Monday, November 30, 2015

Bellman-Ford Single Source Shortest Paths Algorithm - Java

The idea is simple - relax all the edges V-1 number of times.

Proof -

Path-relaxation property - If p = {v0, v1, ..., vk) is a shortest path from s = v0 to vk, and we relax the edges of p in the order (v0, v1), (v1, v2), ..., (vk-1, vk), then vk.d = f(s, vk). This property holds regardless of any other relaxation steps that occur, even if they are intermixed with relaxations of the edges of p.

Let us consider we have a graph with 5 vertices and 8 edges.

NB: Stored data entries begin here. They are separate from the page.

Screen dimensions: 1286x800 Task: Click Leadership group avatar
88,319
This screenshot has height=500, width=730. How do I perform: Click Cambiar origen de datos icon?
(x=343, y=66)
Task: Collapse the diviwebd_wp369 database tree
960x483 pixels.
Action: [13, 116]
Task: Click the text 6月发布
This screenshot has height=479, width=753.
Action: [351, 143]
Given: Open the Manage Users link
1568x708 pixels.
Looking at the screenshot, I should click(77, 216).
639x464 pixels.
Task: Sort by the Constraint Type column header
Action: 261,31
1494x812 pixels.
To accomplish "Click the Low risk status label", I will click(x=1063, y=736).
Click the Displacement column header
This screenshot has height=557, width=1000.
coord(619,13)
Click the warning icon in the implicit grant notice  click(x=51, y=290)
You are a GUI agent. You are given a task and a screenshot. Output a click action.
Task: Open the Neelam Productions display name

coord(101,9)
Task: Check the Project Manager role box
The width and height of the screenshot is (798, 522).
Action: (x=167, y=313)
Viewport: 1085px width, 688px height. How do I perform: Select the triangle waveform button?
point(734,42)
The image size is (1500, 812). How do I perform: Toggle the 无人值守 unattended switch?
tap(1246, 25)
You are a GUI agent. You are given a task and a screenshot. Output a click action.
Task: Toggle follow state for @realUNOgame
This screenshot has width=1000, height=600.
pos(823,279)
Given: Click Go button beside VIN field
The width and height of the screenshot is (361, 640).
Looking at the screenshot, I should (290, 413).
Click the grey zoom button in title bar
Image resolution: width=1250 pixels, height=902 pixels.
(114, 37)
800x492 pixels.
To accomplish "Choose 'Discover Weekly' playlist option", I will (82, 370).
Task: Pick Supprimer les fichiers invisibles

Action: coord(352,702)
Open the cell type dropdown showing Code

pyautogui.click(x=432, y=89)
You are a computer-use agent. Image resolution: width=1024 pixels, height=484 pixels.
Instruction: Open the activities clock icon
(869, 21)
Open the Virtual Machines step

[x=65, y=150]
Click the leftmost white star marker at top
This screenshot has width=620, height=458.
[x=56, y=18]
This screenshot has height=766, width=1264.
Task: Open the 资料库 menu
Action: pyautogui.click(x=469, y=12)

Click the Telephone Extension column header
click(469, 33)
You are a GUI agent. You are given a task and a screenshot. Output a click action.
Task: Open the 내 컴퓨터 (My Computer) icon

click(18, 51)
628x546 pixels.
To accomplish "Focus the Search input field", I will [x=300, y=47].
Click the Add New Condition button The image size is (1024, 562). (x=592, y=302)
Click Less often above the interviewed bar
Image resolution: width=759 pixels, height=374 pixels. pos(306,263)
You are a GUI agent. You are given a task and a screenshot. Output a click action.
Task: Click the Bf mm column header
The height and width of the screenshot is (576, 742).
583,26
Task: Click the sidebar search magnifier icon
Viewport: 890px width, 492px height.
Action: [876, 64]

Relaxations are as follows (we set the source as vertex 0 from where we have to find the shortest path to all other vertices):

Let us say

The shortest path from Vertex 0 to Vertex 1 needs relaxations in the order E2 E4 E1 E0
The shortest path from Vertex 0 to Vertex 2 needs relaxations in the order E3 E8 E6
The shortest path from Vertex 0 to Vertex 3 needs relaxations in the order E2 E0 E8
The shortest path from Vertex 0 to Vertex 4 needs relaxations in the order E3 E1

Pass 1 E0 E1 E2 E3 E4 E5 E6 E7 E8
Pass 2 E0 E1 E2 E3 E4 E5 E6 E7 E8
Pass 3 E0 E1 E2 E3 E4 E5 E6 E7 E8
Pass 4 E0 E1 E2 E3 E4 E5 E6 E7 E8

The highlighted edges shows that the shortest path edges for vertex 0 to vertex 1 has been relaxed. You can trace out the edge relaxations for other paths as well.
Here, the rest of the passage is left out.